Spending on Visa-issued crypto cards jumped 525% in 2025, rising from $14.6 million in January to $91.3 million by December, based on Dune Analytics data. The scale of that increase signals a clear reduction in onboarding and checkout friction that moved digital assets closer to routine payment behavior.
Activity was not evenly distributed across the category, with EtherFi’s Visa-backed card reaching $55.4 million in net spending and Cypher recording $20.5 million. The concentration suggests early demand clustered around a small number of high-volume integrations that captured most of the initial consumer flow.
What’s Actually Improving in the Payment Funnel
The pattern reads less like a single breakthrough and more like end-to-end refinement across the conversion and checkout path. The numbers point to cumulative product improvements that reduced drop-off points rather than a one-feature story.
Programs that convert crypto at the point of sale, support multiple currencies, and attach rewards saw outsized traction in the same period. By reducing steps per operation and decision points at the moment of payment, these designs make completion more likely when users are trying to check out quickly.
From a product-engineering lens, the drivers are straightforward and highly repeatable: on-cart crypto conversion that removes manual off-ramping steps, rewards and cashbacks that reframe everyday spending value, multi-currency compatibility that reduces wallet switching, and staking or yield add-ons including programs that advertised SOL staking rewards. Taken together, these elements reduce touchpoints and lower perceived friction while preserving the familiar “card-rail” experience.
What to Watch as Crypto Cards Scale
Visa’s role shows up as an enabling layer across distribution and infrastructure, with partnerships cited at more than 70 crypto platforms, expanded stablecoin support across four blockchains, and a dedicated stablecoin advisory team for banks and merchants. Stablecoin-linked card volume across Visa and Mastercard networks was cited at $322 million, reinforcing that tokenized rails are becoming meaningful in card economics.
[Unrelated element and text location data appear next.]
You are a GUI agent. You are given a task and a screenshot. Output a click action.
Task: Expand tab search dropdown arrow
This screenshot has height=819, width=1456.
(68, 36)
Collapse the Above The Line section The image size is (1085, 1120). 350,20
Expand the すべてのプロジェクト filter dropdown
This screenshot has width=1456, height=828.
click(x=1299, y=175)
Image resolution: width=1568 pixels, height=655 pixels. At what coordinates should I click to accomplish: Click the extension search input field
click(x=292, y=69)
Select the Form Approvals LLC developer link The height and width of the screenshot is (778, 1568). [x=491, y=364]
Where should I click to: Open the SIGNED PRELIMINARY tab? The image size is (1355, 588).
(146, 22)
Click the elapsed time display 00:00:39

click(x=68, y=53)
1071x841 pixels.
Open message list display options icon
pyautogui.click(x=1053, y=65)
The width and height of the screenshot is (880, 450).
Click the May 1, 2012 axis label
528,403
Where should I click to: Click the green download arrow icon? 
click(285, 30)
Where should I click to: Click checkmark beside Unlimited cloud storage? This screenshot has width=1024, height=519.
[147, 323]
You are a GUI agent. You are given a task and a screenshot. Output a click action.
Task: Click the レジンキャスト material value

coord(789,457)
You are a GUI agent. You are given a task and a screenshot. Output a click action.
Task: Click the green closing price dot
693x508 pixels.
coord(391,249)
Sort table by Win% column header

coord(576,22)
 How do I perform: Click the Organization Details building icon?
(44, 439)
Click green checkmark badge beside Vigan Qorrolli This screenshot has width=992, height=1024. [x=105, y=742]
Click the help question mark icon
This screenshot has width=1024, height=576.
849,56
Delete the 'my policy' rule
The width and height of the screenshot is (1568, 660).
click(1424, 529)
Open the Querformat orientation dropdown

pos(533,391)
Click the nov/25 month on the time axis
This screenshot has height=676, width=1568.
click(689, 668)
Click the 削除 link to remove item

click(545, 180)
Incentives also shaped adoption dynamics, with some programs advertising cashbacks of 8–10% and staking-linked yields promoted by specific offerings. That mix of rebates and crypto-native utility can materially influence user decision heuristics at checkout.
. @Visa continues its expansion into crypto, steadily increasing spend volume through crypto cards such as @gnosispay, @ether_fi cash, @Cypher_HQ_, @AviciMoney, @Exa_App, @MoonwellDeFi card, and others.
Looking at the analytics for 6 crypto cards on Visa, we can see rapid… pic.twitter.com/Z5JzpBggI9
— Alex (@obchakevich_) January 4, 2026
A Polygon researcher on X (handle: obchakevich) tied the growth to Visa’s broader strategy, saying the figures show fast adoption and underscore crypto and stablecoins as strategically important to Visa’s payments ecosystem. The takeaway from that framing is that cards are being positioned as an integration layer, not just a niche product.
Regulatory and operational challenges remain part of the reality, including variability in user experiences across issuers and transaction handling issues. Scaling convenience will only hold if permission transparency and reconciliation flows are robust enough to sustain trust and operational control.
The highest-leverage work stays consistent: optimize the on-ramp, minimize steps per operation, and make permission and settlement states transparent, as participants look toward continued growth into 2026 alongside longer-range market forecasts. Execution quality will depend on reducing friction without losing clarity on state, permissions, and settlement outcomes.
Investors, issuers, and wallet teams are now watching whether stablecoin rails, reward mechanics, and merchant acceptance hold up in real usage and reporting. For UX teams, priorities center on A/B testing conversion modals, tightening transaction-state visibility, and reducing cognitive load so elapsed operation time and error rates fall materially.